Sein Nachfolger Joe Biden will dies nun wieder ändern.

Weitere Themen des Außenministertreffens sind die Bemühungen zur
Rettung des internationalen Atomabkommens mit dem Iran und eine
EU-Initiative zur Stärkung einer gemeinsamen europäischen
Sicherheits- und Verteidigungskultur. Für Deutschland wird
Bundesaußenminister Heiko Maas zu den Gesprächen erwartet.

Im Fall Nawalny fordert die EU seit nunmehr rund drei Wochen
erfolglos die Freilassung des Kremlkritikers. Moskau weist dies als
Einmischung in innere Angelegenheiten zurück. Der 44-Jährige war
Anfang Februar in Moskau verurteilt worden, weil er aus Sicht der
Richterin mehrfach gegen Bewährungsauflagen in einem früheren
Strafverfahren von 2014 wegen Betrugs und Veruntreuung von Geldern
verstoßen hat.

In einem Berufungsverfahren bestätigte die Justiz am vergangenen
Samstag nun die verhängte Straflagerhaft. Ebenfalls am Samstag wurde
Nawalny dann noch zu einer Geldbuße verurteilt, weil er einen
Weltkriegs-Veteranen beleidigt haben soll.

Der Oppositionspolitiker hatte sich zuvor im Januar zur Rückkehr in
seine Heimat entschieden, obwohl er dort im vergangenen August Opfer
eines Anschlags mit dem als Chemiewaffe verbotenen Nervengift
Nowitschok geworden war. Er war dann bei seiner Ankunft festgenommen
worden.

Luxemburgs Außenminister Jean Asselborn warf Moskau im Fall Nawalny
Aggressivität und Realitätsferne vor. Die Beziehungen zwischen der EU
und Russland seien seit der Krim-Annexion von 2014 in einer schweren
Krise. «Leider scheint es, als hätten wir den Tiefpunkt noch nicht
erreicht», sagte Asselborn dem Redaktionsnetzwerk Deutschland
(Montag). Der russische Außenminister Sergej Lawrow wolle nicht
einmal mehr ausschließen, dass sein Land die Beziehungen zur EU
abbrechen werde. «Das geht schon tief», sagt Asselborn. «Ich kann
jeden verstehen, der sich jetzt voller Sorge fragt: Steuern wir auf
einen neuen Kalten Krieg zu?» Allerdings werde die EU Verstöße gegen

Menschenrechte nicht dulden. «Appeasement wird es in dieser Sache
nicht geben.»

Noch vor Beginn der Gespräche der EU-Minister lag bereits die erste
Drohung aus Moskau auf dem Tisch. Russlands EU-Botschafter Wladimir
Tschischow warnte die Europäer vor neuen Sanktionen gegen sein Land.
«Wenn und falls das passiert, werden wir vorbereitet sein zu
antworten», sagte er der «Welt» (Montag). «In jedem Fall werden
Russlands Maßnahmen auf Fakten und Analyse und nicht auf Vermutungen
und Emotionen basieren», kündigte er an. Viele Entscheidungen der EU
seien bisher «unlogisch und erstaunlich politisiert» gewesen.

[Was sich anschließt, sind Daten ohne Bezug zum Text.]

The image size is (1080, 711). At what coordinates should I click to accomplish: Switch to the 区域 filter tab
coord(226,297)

Wegen des Anschlags auf Nawalny, der danach in Deutschland behandelt
wurde, hatte die EU bereits im vergangenen Jahr Einreise- und
Vermögenssperren gegen mutmaßliche Verantwortliche aus dem Umfeld von
Präsident Wladimir Putin verhängt. In Brüssel wird davon ausgegangen,

dass staatliche Stellen in Russland hinter dem Attentat stehen.

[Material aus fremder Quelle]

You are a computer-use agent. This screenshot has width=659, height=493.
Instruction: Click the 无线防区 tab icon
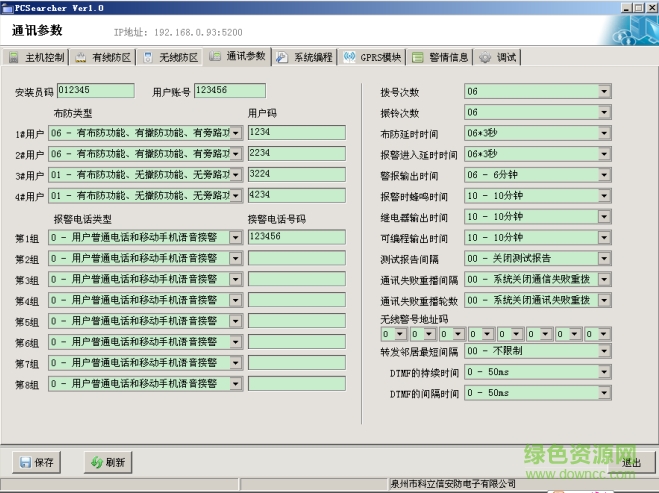pos(149,57)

Ebenfalls als inakzeptabel wird in der EU der Putsch in Myanmar
angesehen. Das Militär hatte Friedensnobelpreisträgerin Suu Kyi, die
an der Spitze einer Regierung aus Zivilisten und Militärs stand,
Anfang Februar gestürzt. Am Wochenende kamen bei Protesten gegen den
Militärputsch nach Medienberichten mindestens zwei Demonstranten ums
Leben. Ebenfalls wurde berichtet, dass eine 20-jährige Studentin, die
von Einsatzkräften in der Hauptstadt Naypyidaw angeschossen worden
war, an ihren schweren Kopfverletzungen gestorben sei.

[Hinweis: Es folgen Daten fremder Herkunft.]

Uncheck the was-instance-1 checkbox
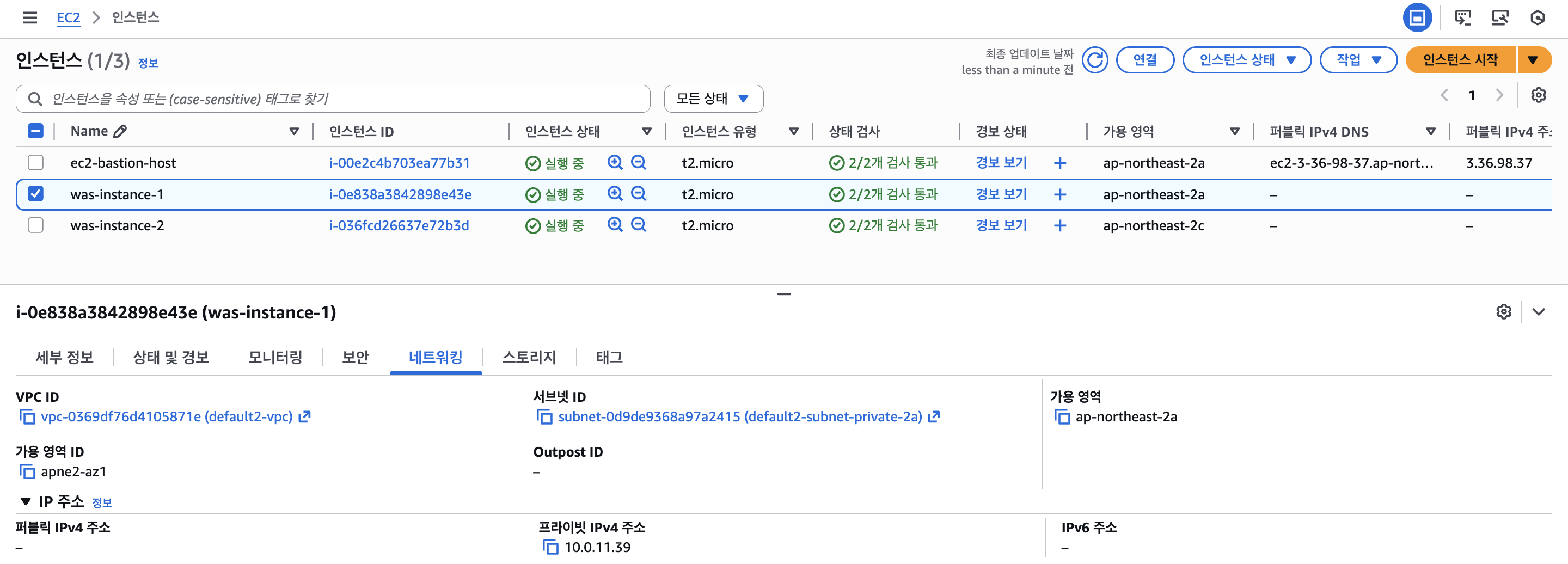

Der EU-Außenbeauftragte Josep Borrell hatte das Vorgehen des Militärs
und der Sicherheitskräfte am Samstag erneut verurteilt und dazu
aufgefordert, die Gewalt gegen Zivilisten sofort einzustellen. Nach
Angaben des Spaniers sollen die Diskussion beim Außenministertreffen
an diesem Montag «angemessene Entscheidungen» ermöglichen.